Pre-login User Access

This configuration allows you to control the access users have before logging in.

The PreLoginUserAccess record includes <access/> elements that allow you to specify the functions to which the user will have access pre-login.

Procedure

  1. Open the config.xml file.

    For information about how this file should be opened (i.e., via the Configuration Administrator or via the file system, see Introduction).

  2. Locate the PreLoginUserAccess record in the config.xml file: 
    <record jsxid="PreLoginUserAccess">
   <access name="ApplicationLog"/>
   <access name="ShowErrorDetail">
      <!--<access name="ShowStackTrace"/>-->
   </access>
   <access name="Help">
      <access name="Help"/>
      <access name="About"/>
   </access>
</record>
  3. Configure the pre-login user access as follows:
    • ApplicationLog - If included, this provides access to the Application Log. The Application Log is used to troubleshoot the application. It provides detailed debug information generated by the application, as well as information about communications between the application and Action Processor. For more information, see Application Log.
    • ShowErrorDetail - If included, details about error conditions are displayed to the user.
    • ShowStackTrace - If included, a stack trace is shown when error information is displayed. This is commented out by default, as this information could be used by an attacker to gain insight into internal processes.
    • Help - If included, the Help selection is available from the Help button menu on the Login screen. This provides access to the application user’s guide.
    • About - If included, the About selection is available from the Help button menu on the Login screen.
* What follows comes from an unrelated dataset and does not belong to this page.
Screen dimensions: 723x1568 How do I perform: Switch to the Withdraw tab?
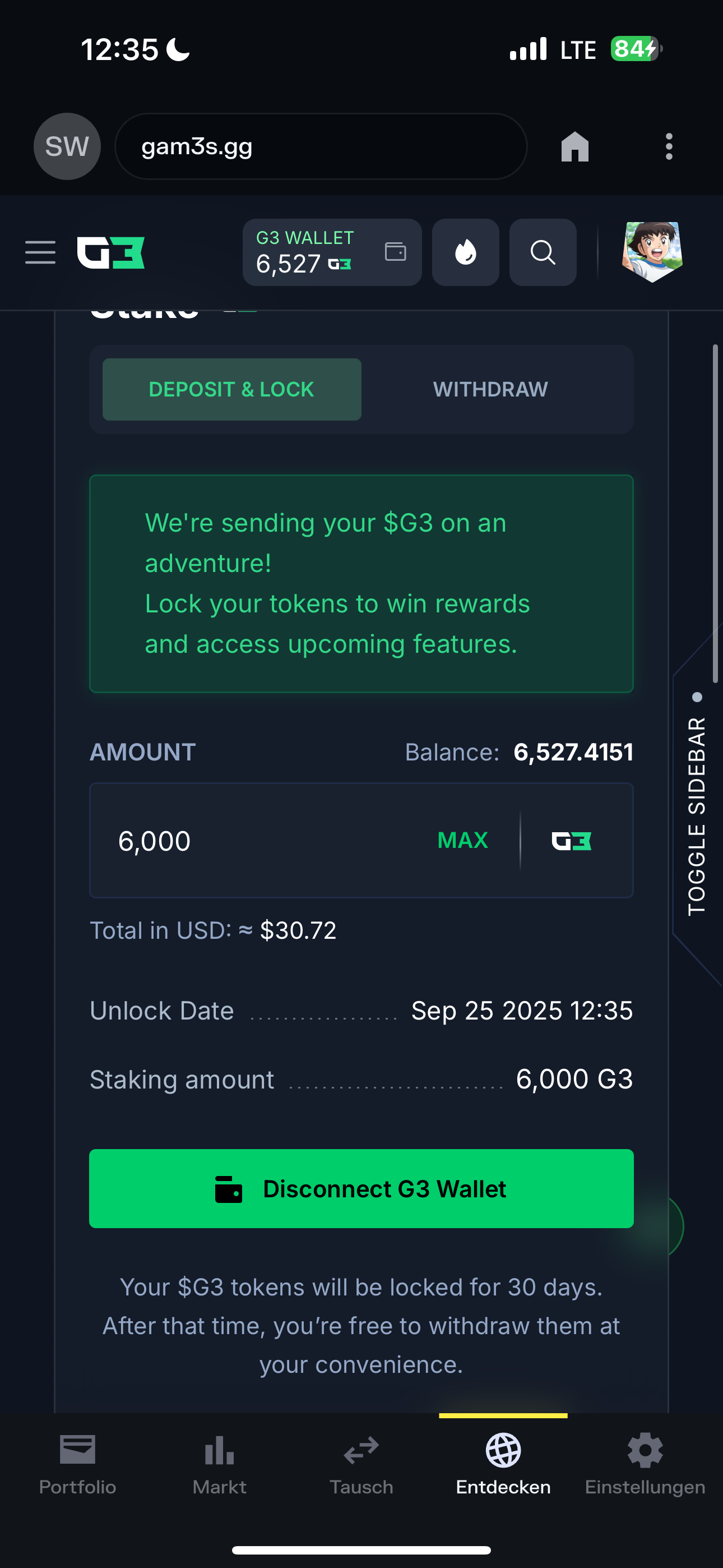(490, 390)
This provide access to a dialog that include the software legal notice, as well as application version information.

      Note that if neither Help nor About are included, the Help button does not display on the Login screen.

      You can customize the PreLoginUserAccess record as needed:

    • include <access/> elements for each function to which you want all users to have access pre-login.
    • remove, or comment out, all <access/> elements for the functions to which you do not want users to have access pre-login.

      Once a user logs in, access authority to these specific functions can be overridden with the ApplicationLog, ShowErrorDetail, ShowStackTrace, Help > Help, and Help > About access entries—see Available Functions.

      Note that the pre-login access controls are not overridden by system actions.